Good questions. I fear that by licensing out their model, Benfica may eliminate the comparative advantage they have in talent development. That said, they could potentially make up for it in licensing fees.
As a runner, I can certainly appreciate the mass-market potential of 3-D printing applications in end-to-end running shoe production. Given the level of customization required to truly create bespoke products for consumers at the point-of-sale, I do wonder how cost-effective this model can ever be. Can companies like Brooks pass-through the incremental cost to consumers? To what extent would competitors such as Nike, Adidas, etc. capitalize on Brooks’ higher price points if so? And given their scale, what stops larger shoe manufacturers from rolling out these end-to-end capabilities while absorbing the incremental cost of customization in order to cannibalize Brooks’ market share?
It is interesting to think about the potential 3-D printing has to revolutionize the supply chain of institutions as vast and complex as the military. My key concern is the extent to which the quality of supplies that military contractors and other OEMs guarantee can be replicated by these 3-D printers. Given the mission-critical nature of many of these parts and suppliers, there is an extremely high cost of failure. The proliferation of additive manufacturing should be accompanied by constant innovation and technological improvement that allows printers to mimic the structural complexity of the products they are designed to make.
Fascinating article Tasnia! I do agree that a key challenge in sustaining this model of innovation is keeping crowdsourced innovators engaged. Also, at what point does it make sense to bring “star innovators” under your proprietary umbrella? While Volition Beauty may enjoy a competitive advantage as the first mover in this space, how sustainable is this advantage? Could other beauty/skincare companies simply poach the key contributors to Volition’s R&D process? Finding the right balance of crowdsourcing from a broad user base and creating the right incentives for that user base to remain engaged in the process will be critical going forward.

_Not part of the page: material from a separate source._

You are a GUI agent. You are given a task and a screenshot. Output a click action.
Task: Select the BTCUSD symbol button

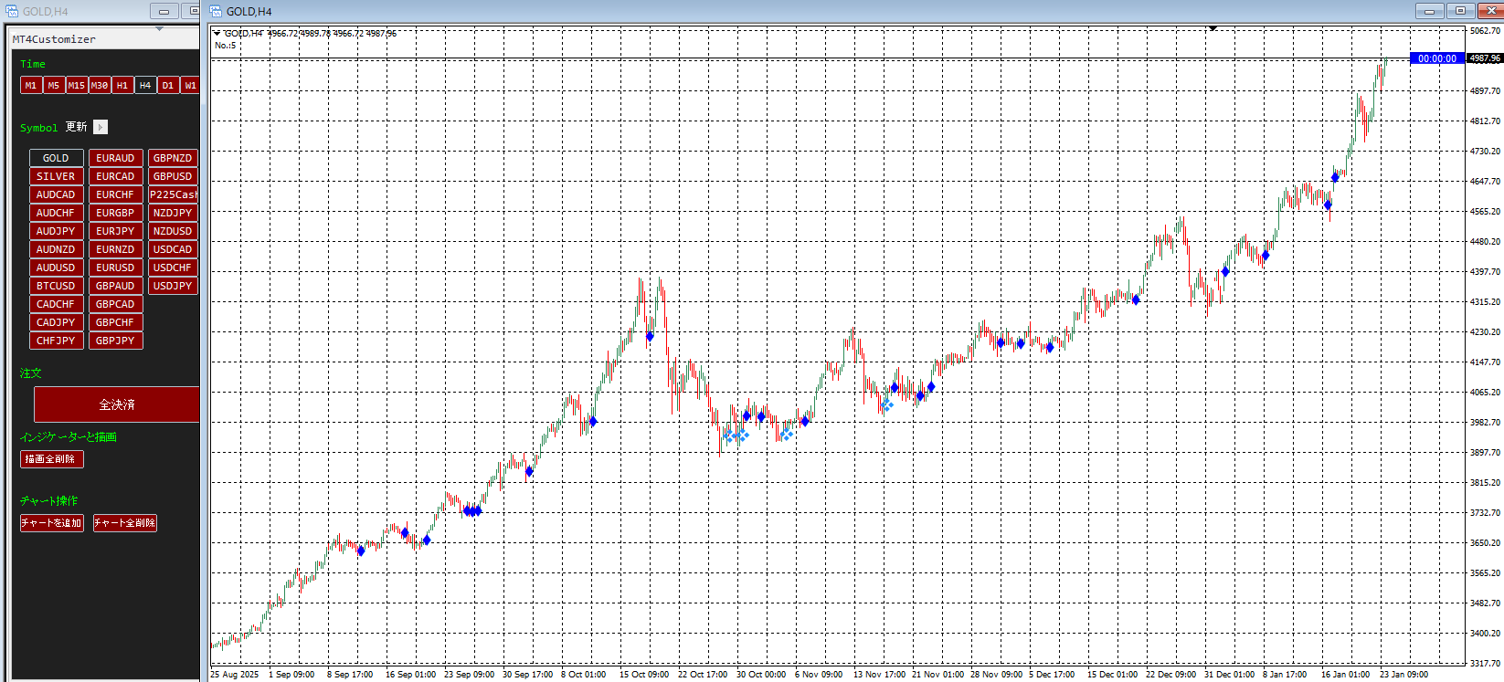point(56,286)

Great piece! It would be interesting to see how dynamic pricing models adapt to usage in price discrimination strategies (such as pricing season-tickets vs. regular tickets). Completely agree that using DTP will inevitably increase stadium utilization by ensuring that ticket prices are fully reflective of customers’ willingness to pay (e.g. a customer may buy a ticket for a less competitive game simply because it is priced so low, whereas they previously wouldn’t have if the ticket was priced regularly). I do worry that the DTP may lead teams to completely outprice certain extremely competitive games. Stadiums typically fit 40,000 + spectators. And if a small set of outliers bids up the ticket price significantly, it may limit the team’s ability to sell out the remaining seats. I wonder how responsive DTPs can be to daily swings in demand, in order to rectify this issue?
Very valid points and completely agree with all of them, especially the point on future talent indicators. Another comment mentioned the fact that several star-athletes in basketball and other sports were mediocre in their youth, and only started to blossom later in their careers. The model, as it currently stands, would fail to recognize that kind of talent early on.
I like your idea about partnering with other clubs to share data anonymously. I think the reason they don’t have this technology in their home stadium is that they sell the broadcast rights for each game to the league/competition hosting the game. Therefore, they relinquish the right to record matches using their sensor-laden cameras. There’s also the issue of recording and obtaining the other teams’ data, which may open up some legal questions. But it will be interesting to see what new innovative methods they come up with for harnessing more relevant data.
Completely agree. More teams should adopt similar models – Leceister City apparently has since 2014.
Thanks for your comment, and completely agree with (2). With (1), my only concern is that it may be difficult to capture the data during the match and still maintain its proprietary nature. Much of the data is captured using high-tech cameras. So I am not sure whether there is a way to single out Benfica players using such a camera, without capturing the opposing team’s data. Also, domestic leagues pay clubs for the exclusive right to record competitive games, so these cameras would have to be embedded in the League’s infrastructure (and not Benfica’s)
Completely agree with the inherent bias point. The data machine does indeed rely on precedent indicators of success, which – as you said – are not necessarily foolproof.